## PARTS OF THE EXERCISE
A) From the Van Doren obituary, list each display of knowledge it says Van Doren gave on Twenty-One.
B) Extend the Van Doren obituary with one more paragraph that picks up after its final sentence.

## SOURCE
───

Charles Van Doren, 1926–2019
The quiz show fraud who fooled America
For a few years in the late 1950s, Charles Van Doren was considered by many TV viewers to be the smartest man in America. An English instructor at Columbia University, Van Doren trounced 13 competitors in a row on NBC’s big-money, general-knowledge quiz show Twenty-One. Van Doren, 30, dazzled viewers with his smarts. He named the second, third, fourth, and fifth wives of King Henry VIII—and their fates; listed the four Balearic Islands; and gave the common names for caries, myopia, and missing patellar reflex. He took home $1 million in today’s money. But it was all a fix: The educator had been fed answers by producers who scripted the hit show for maximum entertainment value. When the ruse was revealed in 1959, Van Doren went from public hero to villain. “I have deceived my friends,” he said in an apology, “and I had millions of them.”

───

## ROWS

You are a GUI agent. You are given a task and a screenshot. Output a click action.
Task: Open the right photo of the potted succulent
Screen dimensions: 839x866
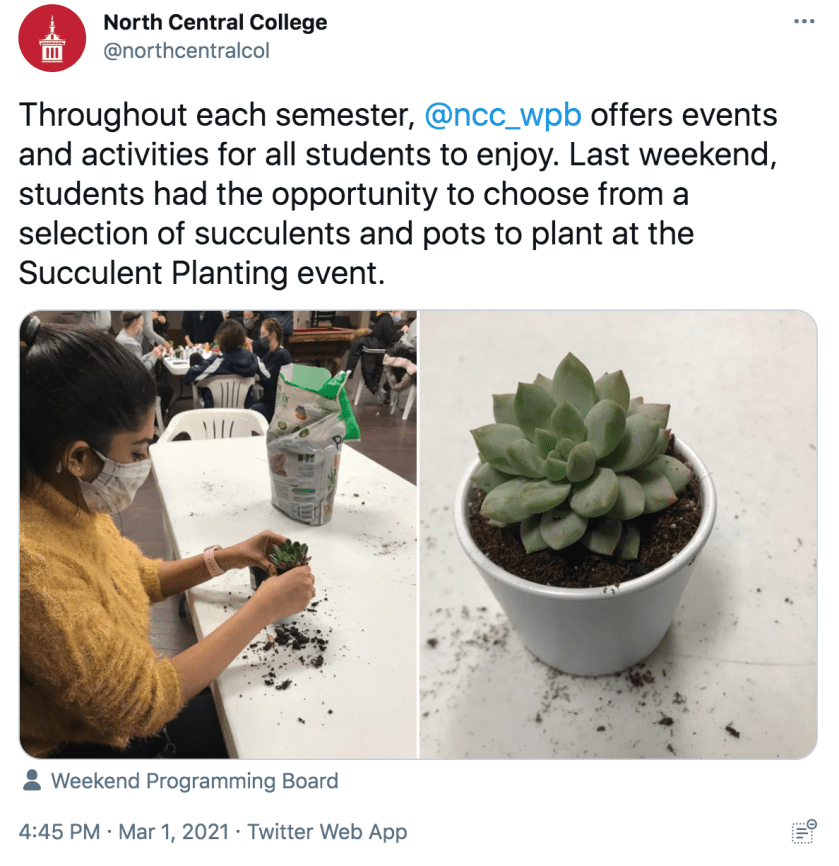click(618, 534)
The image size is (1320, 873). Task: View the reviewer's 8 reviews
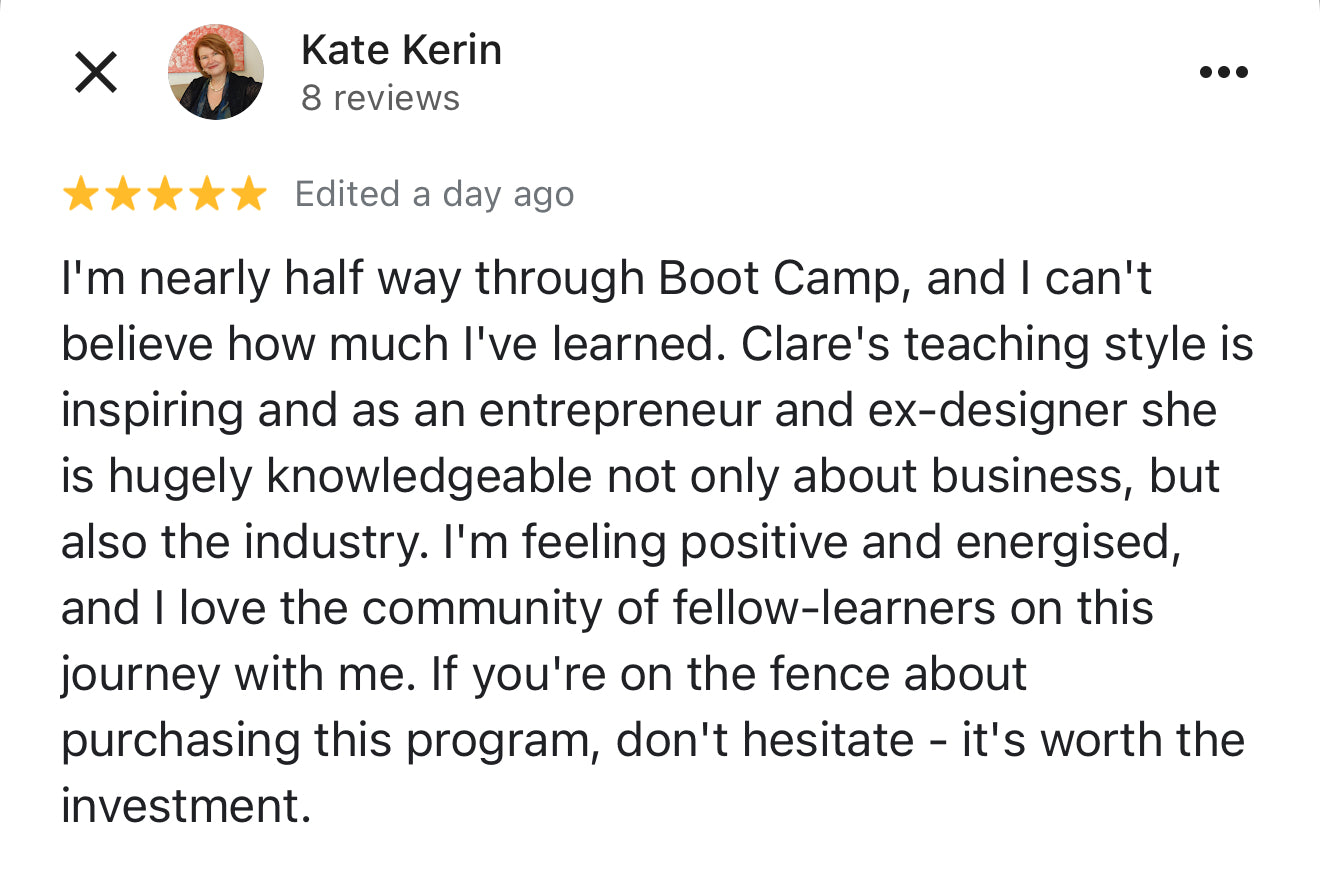tap(380, 98)
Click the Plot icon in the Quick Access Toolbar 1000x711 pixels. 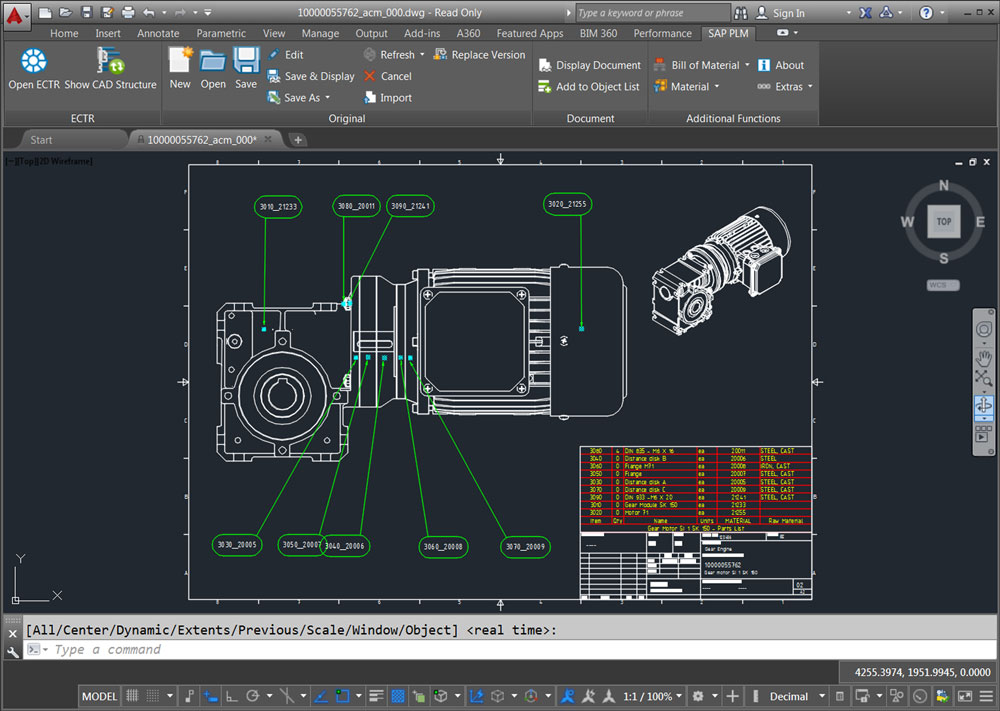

───

## SET OF ANSWERS
A)
- He named the second, third, fourth, and fifth wives of King Henry VIII and their fates.
- He listed the four Balearic Islands.
- He gave the common names for caries, myopia, and missing patellar reflex.

B)
Van Doren was born in New York City “into a family of intellectual achievers,” said the Los Angeles Times. His father won the Pulitzer Prize in poetry, and his mother was a novelist and editor of The Nation. Van Doren studied at Columbia, Cambridge University, and the Sorbonne and seemed destined for academic stardom when he was spotted at a party by NBC producer Al Freedman in 1956. Freedman decided the tall and handsome Van Doren would be a guaranteed ratings winner, and coached him to dramatically mop his brow and bite his lip while he searched his mind for answers he already knew, said The New York Times. When Van Doren finally faltered on his 14th appearance—“missing the name of Belgium’s king”—viewers’ hearts were shattered.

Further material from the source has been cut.